Toni Morrison’s Rejection Letters.

Melina Moe has a new LARB article “There Is No Point in My Being Other Than Honest with You: On Toni Morrison’s Rejection Letters” that makes me like Morrison a great deal:

“I found it extremely honest, forthright, and moving in ways I had not expected it to be,” Toni Morrison wrote to an aspiring novelist in 1977, “but it is a shuddering book and one that offers no escape for any reader whatsoever.” Still, Morrison, then a senior editor at Random House, liked the manuscript so much that, before responding, she passed it around the office to drum up support. The verdict was “intelligent,” but also “very ‘down,’ depressing, spiritually abrasive.” Whatever the merits of the writing, Morrison’s colleagues predicted, the potent mix of dissatisfaction, anger, and mournfulness would limit the book’s commercial appeal—and Morrison reluctantly agreed. “You don’t want to escape and I don’t want to escape,” her letter concludes, “but perhaps the public does and perhaps we are in the business of helping them do that.”

During her 16 years at Random House, Morrison wrote hundreds of rejection letters. Usually typed on pink, yellow, or white carbonless copy paper, and occasionally bearing Random House’s old logo and letterhead, these are now filed among her correspondence in the Random House archives at Columbia University’s Rare Book & Manuscript Library. While many of the letters were mailed to New York, Boston, and even Rome, others were sent to writers in more obscure places; some are addressed to “general delivery” in various small towns across the United States.

Regardless of destination, Morrison’s rejections tend to be long, generous in their suggestions, and direct in their criticism.

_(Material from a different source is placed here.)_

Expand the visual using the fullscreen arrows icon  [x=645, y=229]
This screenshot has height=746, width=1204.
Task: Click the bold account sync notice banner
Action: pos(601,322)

The letters themselves—generally one, two at most, exchanged with a given writer—constitute an asymmetrical archive. On one end of each communiqué is the ghost of a submitted manuscript (absent from the archive after being returned to the sender, although in some cases survived by a cover letter). On the other is a rejection from Morrison, sometimes brusque yet typically offering something more than an expression of disinterest—notes on craft, character development, the need for more (or less) drama. But also: Autopsies of a changing, and in many ways diminishing, publishing industry; frustrations with the tastes of a reading public; and sympathies for poets, short story writers, and other authors drawn to commercially hopeless genres.

There follows a detailed discussion of the deplorable changes in the publishing world in the ’80s and later (“dramatic, global consolidation”); it continues:

Morrison was keenly aware that the publishing world, like other areas of business, is a place where it helps to have friends and connections, industry contacts and people who may owe you (or someone you know) a favor. To that end, she occasionally ended a rejection by offering her name as a kind of passport with which hopeful authors might navigate the borders erected by other cultural gatekeepers. In 1977, she advised one young writer to find an agent and directed him toward the legendary literary agents Georges Borchardt and Peter Matson, adding, “When you write to them you may say that although I could not take your manuscript myself, I was very much in love with it, and I’m willing to put it in writing.” She pointed another young radical in the direction of Jules Geller, a former colleague of Morrison’s who went on to work at the Monthly Review, and sent yet another to Charles Harris—a Black editor who overlapped with Morrison briefly at Random House before leaving to become a founding editor at Howard University Press. Even in her rejections, Morrison was building a network of Black writers and editors who might, one day, work to redraw the contours of commercial publishing.

Above all else, Morrison’s rejection letters focus on craft—that is, on the experience of reading a work under review. In one 1978 rejection of a modern Western, she wrote that “it simply wasn’t interesting enough—the excitement, the ‘gut’s, just weren’t there. I am returning it to you herewith.” This sustained desire to explain her rejections elicits a decades-long, fragmentary discourse on style, on how to advance a plot, on when a manuscript’s structure needs to be more unexpected, or—more commonly—on when it needs to be simplified. Readers are needy creatures, Morrison’s letters suggest, demanding both drama and organization, the space and information to make discoveries themselves yet a clear enough path so as not to feel lost. In 1975, she described one manuscript as “put together in a way that made it difficult to enjoy. The scenes are too short and packed too tightly. Motives were lacking.” She forestalled any possible rejoinders about the virtues of avant-garde abstraction by professing her awareness that “the subject itself is about disorder and confusion” but maintaining that “the book should create order for the reader, to help him understand more than simply what happened. He needs to know why.” In other words: Attempts to capture the condition of modern life are no excuse for leaving readers miserable, directionless, or bored. […]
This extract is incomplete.